Başvurucu ayrıca, yerel mahkemelerin 16 Kasım 2004 tarihli Ünal Tekeli - Türkiye kararını görmezden geldiğini ve Hükümetin bu karar uyarınca gerekli mevzuat değişikliklerini yapmamasının, Sözleşmenin “Etkili başvuru hakkı” başlıklı 13. maddesini ihlal ettiğini iddia etmiştir.
Hükümet, yerel mahkemelerin Türk Medeni Kanunu'nun 187. maddesi ile bağlı olduğunu, başvurucunun günlük yaşamında herhangi bir ayırımcılığa uğramadığını belirtip, 187. maddenin Sözleşme ile uyumlu hale getirilmesi için kanun çalışmalarının yapıldığını ifade ederek, İnsan Hakları Avrupa Mahkemesi'nin huzurdaki uyuşmazlıkta ihlal kararı vermemesini talep etmiştir.
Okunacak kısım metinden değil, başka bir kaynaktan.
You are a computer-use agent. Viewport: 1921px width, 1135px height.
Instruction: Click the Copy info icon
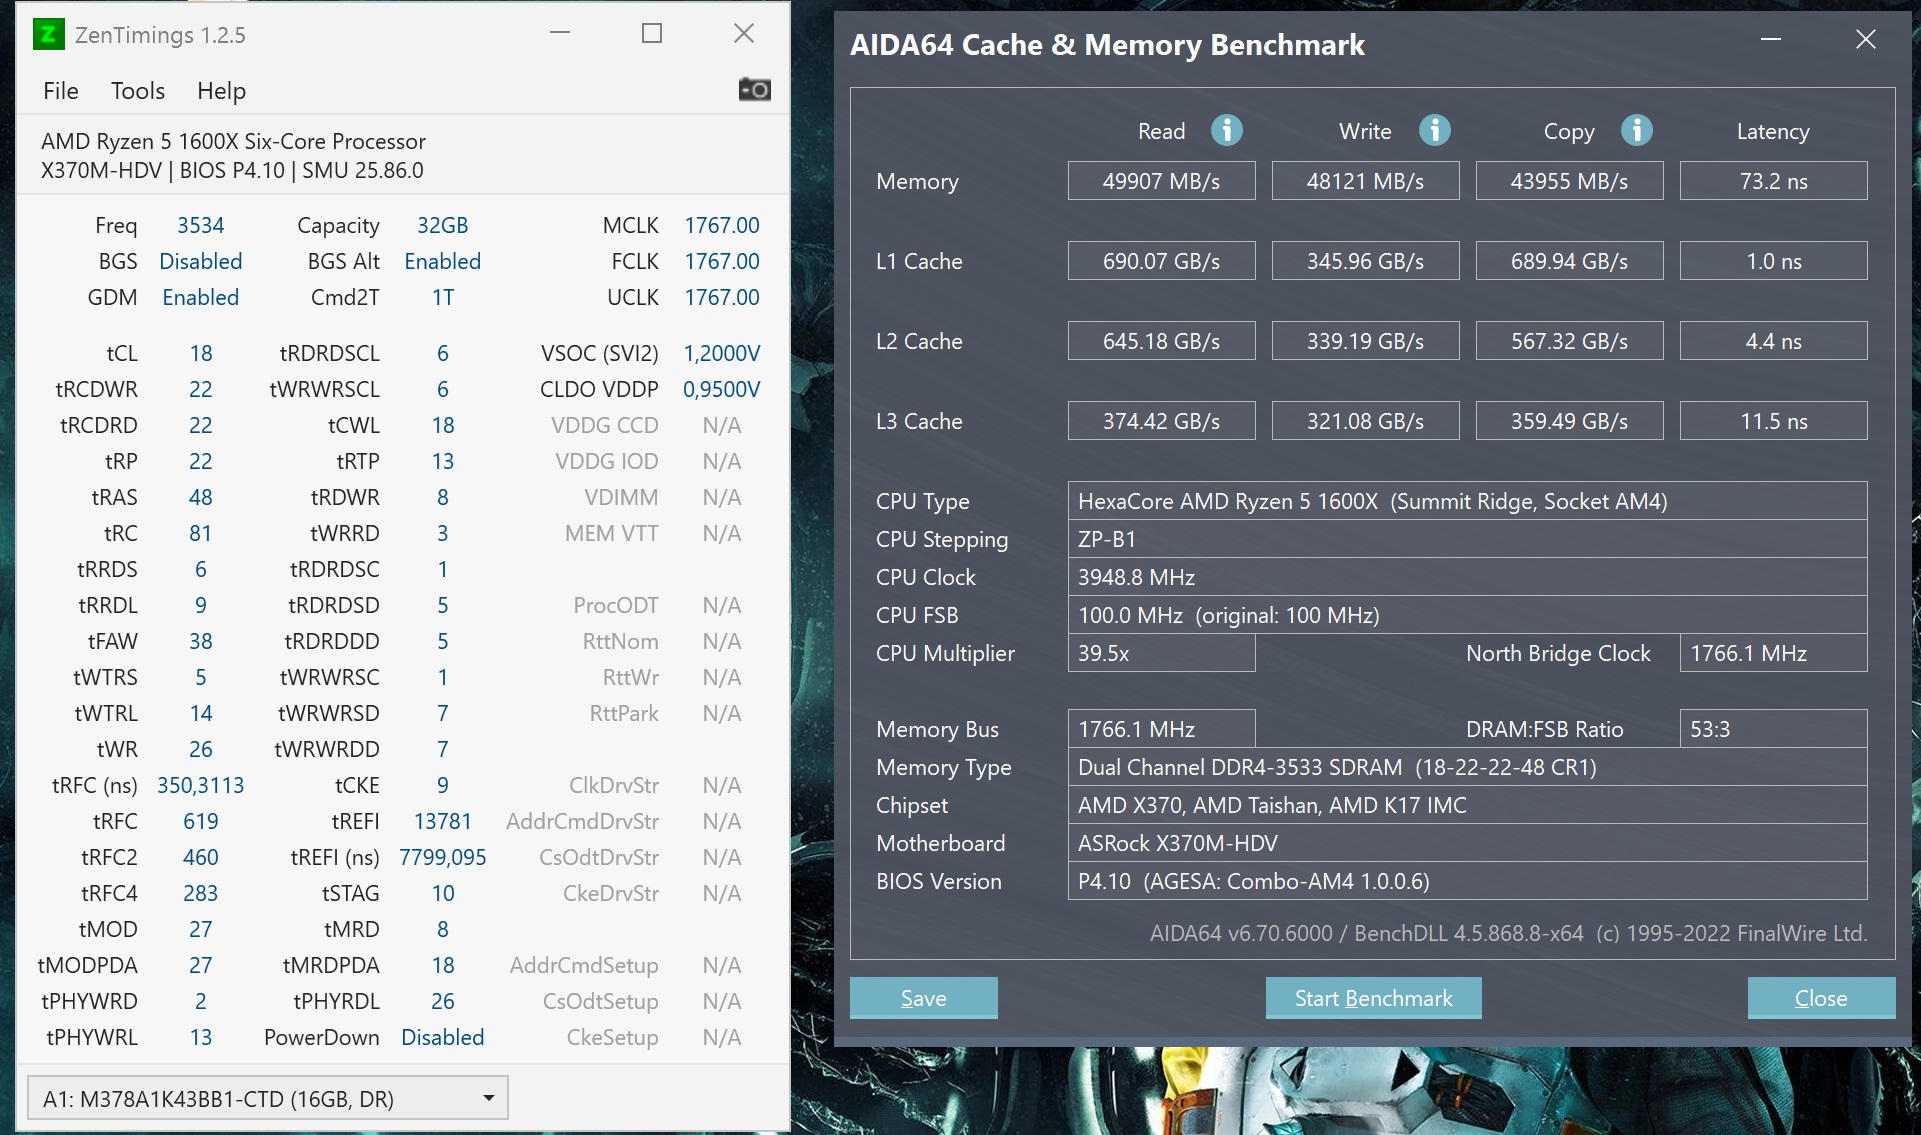pos(1636,130)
Mahkeme Ünal Tekeli - Türkiye davasında, huzurdaki uyuşmazlığa benzer bir durumu karara bağladığını hatırlatarak, bireylere cinsiyet temelli farklı muamelede bulunulmasının, 8. madde delaletiyle 14. maddeyi ihlal ettiğine karar vermiştir. Mahkeme, bu sebeple başvurucunun 8. maddenin ihlal edildiği, yani özel hayatın gizliliği ve korunması hakkına yönelik haksız muamele iddiasını ayrıca değerlendirmeye gerek duymamıştır.
Buna göre bundan sonra kıyılacak nikahlarda bayan eğer isterse kendi soy ismi ile hayatına eşi ile birlikte devam edebilecek.
Edindiğimiz bilgilere göre Türk Medeni kanununda yapılacak bazı değişikliklerin gündeme gelebileceği ve AİM kararına uygun hale dönüştürülmesi için çalışmalara başlanacağı belirtildi.